> WORK TO BE COMPLETED
Reproduce the part of the material that runs from its start through the line containing "pos(979,186)", requests included. Shift every coordinate in the answers by -69.

> Data on locating visible targets

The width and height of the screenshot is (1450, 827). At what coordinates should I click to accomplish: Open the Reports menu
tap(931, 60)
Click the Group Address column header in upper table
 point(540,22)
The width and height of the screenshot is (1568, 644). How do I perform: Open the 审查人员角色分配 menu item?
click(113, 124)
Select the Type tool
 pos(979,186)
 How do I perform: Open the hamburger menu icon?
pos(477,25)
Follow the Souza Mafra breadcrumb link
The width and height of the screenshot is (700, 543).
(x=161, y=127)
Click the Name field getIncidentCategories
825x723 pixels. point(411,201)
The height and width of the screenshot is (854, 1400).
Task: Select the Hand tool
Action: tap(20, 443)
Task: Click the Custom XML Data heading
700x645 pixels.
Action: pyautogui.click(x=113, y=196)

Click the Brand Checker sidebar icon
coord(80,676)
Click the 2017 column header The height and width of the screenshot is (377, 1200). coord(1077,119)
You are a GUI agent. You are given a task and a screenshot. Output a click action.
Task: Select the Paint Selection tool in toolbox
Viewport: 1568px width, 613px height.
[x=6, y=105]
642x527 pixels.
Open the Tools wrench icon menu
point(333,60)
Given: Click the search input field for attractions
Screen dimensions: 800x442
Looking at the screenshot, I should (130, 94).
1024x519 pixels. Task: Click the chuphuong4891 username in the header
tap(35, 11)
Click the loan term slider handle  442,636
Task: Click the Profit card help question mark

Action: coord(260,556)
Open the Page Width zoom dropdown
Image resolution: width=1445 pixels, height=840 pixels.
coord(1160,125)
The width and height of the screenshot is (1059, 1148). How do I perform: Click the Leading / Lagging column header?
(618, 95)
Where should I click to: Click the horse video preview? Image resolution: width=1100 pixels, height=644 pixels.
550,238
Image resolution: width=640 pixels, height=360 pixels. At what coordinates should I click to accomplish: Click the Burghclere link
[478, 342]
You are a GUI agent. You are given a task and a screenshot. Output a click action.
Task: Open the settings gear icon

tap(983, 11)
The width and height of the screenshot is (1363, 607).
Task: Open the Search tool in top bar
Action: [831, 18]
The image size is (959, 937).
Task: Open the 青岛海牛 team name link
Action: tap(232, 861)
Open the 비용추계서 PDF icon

> TASK SOLUTION
The width and height of the screenshot is (1450, 827). At what coordinates should I click to accomplish: Open the Reports menu
tap(862, -9)
Click the Group Address column header in upper table
 point(471,-47)
The width and height of the screenshot is (1568, 644). How do I perform: Open the 审查人员角色分配 menu item?
click(44, 55)
Select the Type tool
 pos(910,117)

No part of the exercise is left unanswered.